52 of 55 people found the following review helpful
The Kindness of Strangers...,
This review is from: The Kindness of Strangers: Penniless Across America (Paperback)
This book reminds me a little of Scott Savage's book (A Plain Life: Walking My Belief), although the author is not a Quaker. Reading one chapter in another book was enough to draw me to this title.

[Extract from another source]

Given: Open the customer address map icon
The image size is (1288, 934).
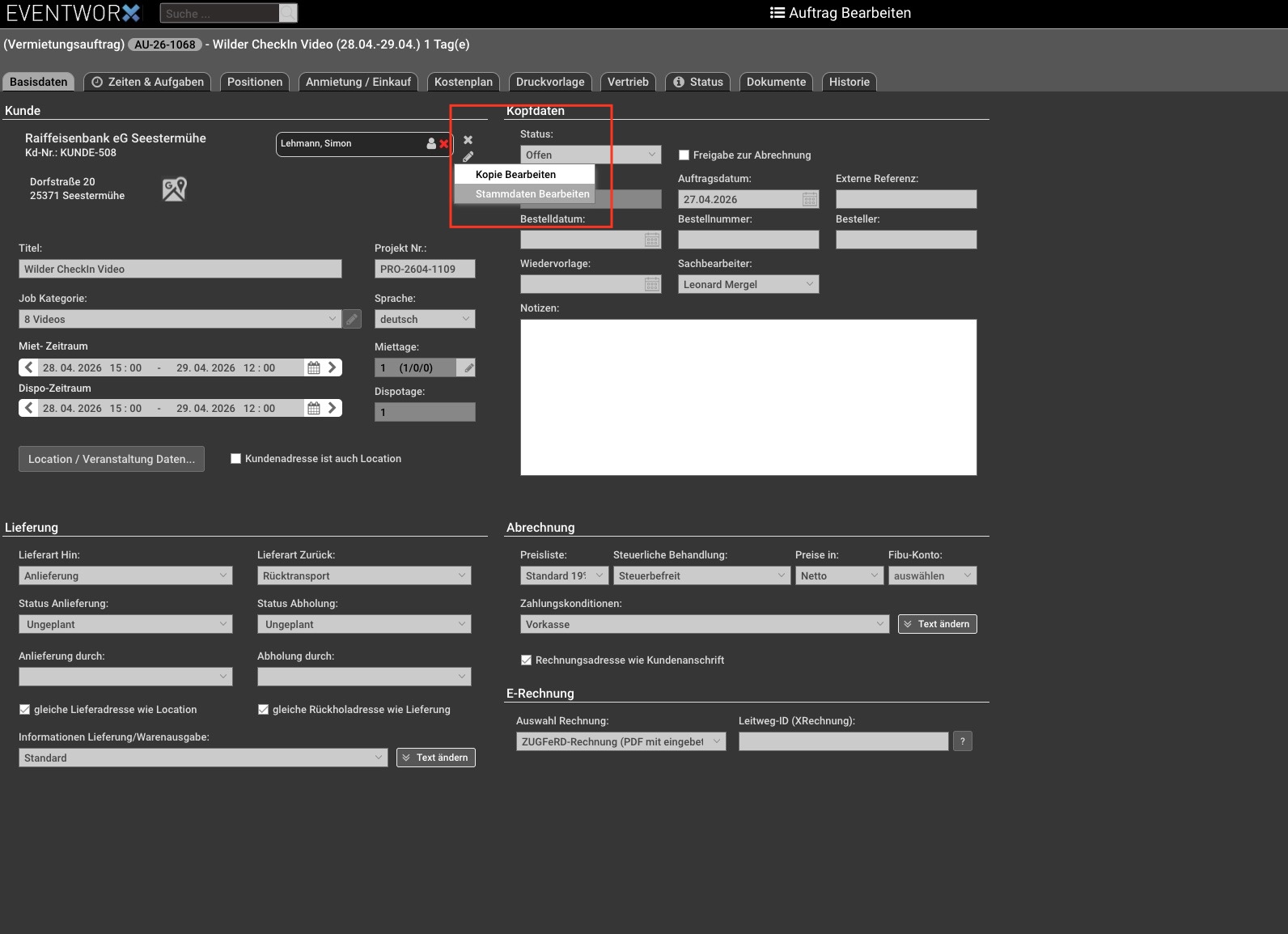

At 37, Mike McIntyre was an established journalist, with a good job in San Francisco, a girlfriend, a nice apartment. His job enabled him to travel all over the world, but he felt moved to leave it all behind, and travel by the grace of others from the West Coast to Cape Fear, North Carolina. He feels he's a coward, that he's afraid to take a gamble with anything...neither of these being words that describe Quakers. But his feeling that an inner voice is telling him to do this, and his conviction to go ahead despite less than encouraging words from his family ("you'll get raped," his own grandmother tells him) are, to me, a spiritual calling. He says he will not take money, not even if he finds it on the road in front of him. He sets out, wary but determined to go. Like Scott Savage's need to turn over his already expired driver's license, McIntrye has picked his destination as a symbolic gesture. "If I make it to Cape Hope," he says, "it will be as a different man from the one who starts the journey. I am afraid."
Right out the door, he finds himself a fill-in guest house on a talk show ("Life in the Country") on a local radio station. He isn't alone as a guest - his new partner is a tall, blond with red lipstick and high heels, a firefighter named Diana, who used to be named Dennis. The book is full of strange encounters, and is an interesting read, to put it mildly.